Efforts like the ones I just mentioned don’t yield the right results. In fact, they don’t preserve the constitutional rights of Tennesseans in the best possible way, and they don’t address the heart of the problem of preventing tragedy.

It’s hard. I always said it.

But in Tennessee right now, if a husband threatens to harm his wife, a protective order will temporarily restrict his access to weapons to protect the spouse.

If that same man threatens to shoot himself in a church or a shopping mall, our proposal will offer the same level of protection to the general public.

We have a proven solution that gets to the heart of the problem – an improved protective order law to save lives and preserve the Second Amendment.

It’s a pivotal moment. But both sides risk standing in the way of a thoughtful and practical solution.

For what?

Policy. Division.

But we can’t give up. We cannot avoid difficult decisions.

And so, once again, I ask the General Assembly to vote on this proposed Enhanced Protective Order before the end of the legislative session.

We owe Tennesseans a vote.

The Covenant tragedy didn’t create the problem. On the contrary, it showed – more clearly than ever – that we can do more to protect students, teachers, communities and constitutional rights.
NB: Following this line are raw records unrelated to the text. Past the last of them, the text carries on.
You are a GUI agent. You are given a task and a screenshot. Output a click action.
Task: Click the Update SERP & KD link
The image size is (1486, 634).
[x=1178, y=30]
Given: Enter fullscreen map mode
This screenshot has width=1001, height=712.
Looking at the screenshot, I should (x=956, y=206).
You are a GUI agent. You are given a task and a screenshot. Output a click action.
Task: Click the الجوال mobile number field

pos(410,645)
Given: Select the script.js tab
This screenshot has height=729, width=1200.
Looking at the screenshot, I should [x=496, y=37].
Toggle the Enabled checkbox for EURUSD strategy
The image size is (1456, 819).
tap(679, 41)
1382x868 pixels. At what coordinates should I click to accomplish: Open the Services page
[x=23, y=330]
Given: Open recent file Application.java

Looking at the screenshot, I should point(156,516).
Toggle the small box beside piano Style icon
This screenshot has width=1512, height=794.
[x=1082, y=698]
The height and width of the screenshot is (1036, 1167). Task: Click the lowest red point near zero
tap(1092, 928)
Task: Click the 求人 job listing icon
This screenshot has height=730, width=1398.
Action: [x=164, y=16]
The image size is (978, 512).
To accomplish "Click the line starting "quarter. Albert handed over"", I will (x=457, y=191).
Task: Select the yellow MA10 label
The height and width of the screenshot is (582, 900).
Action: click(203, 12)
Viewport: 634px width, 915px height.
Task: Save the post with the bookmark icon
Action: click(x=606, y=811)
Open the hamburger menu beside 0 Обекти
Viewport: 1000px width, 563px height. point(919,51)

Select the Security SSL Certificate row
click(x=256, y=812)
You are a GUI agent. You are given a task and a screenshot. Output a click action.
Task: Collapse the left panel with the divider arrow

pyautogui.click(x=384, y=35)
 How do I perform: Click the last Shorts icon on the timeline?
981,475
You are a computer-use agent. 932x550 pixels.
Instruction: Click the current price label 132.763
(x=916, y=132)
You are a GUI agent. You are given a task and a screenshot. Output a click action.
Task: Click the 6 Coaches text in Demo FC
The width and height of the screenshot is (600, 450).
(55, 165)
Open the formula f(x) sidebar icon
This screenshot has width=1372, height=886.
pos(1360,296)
This moment should not be defined solely by tragedy. It can also be defined by hope – and results.

We’ve done it before – the governor’s office working with the legislature to rise above politics and lead through division, to search our hearts and do what I believe the people of Tennesse are for. elected us.

The Tennesseans are counting on us.

I believe we live in the greatest state in the country, and this is our chance to show it once again.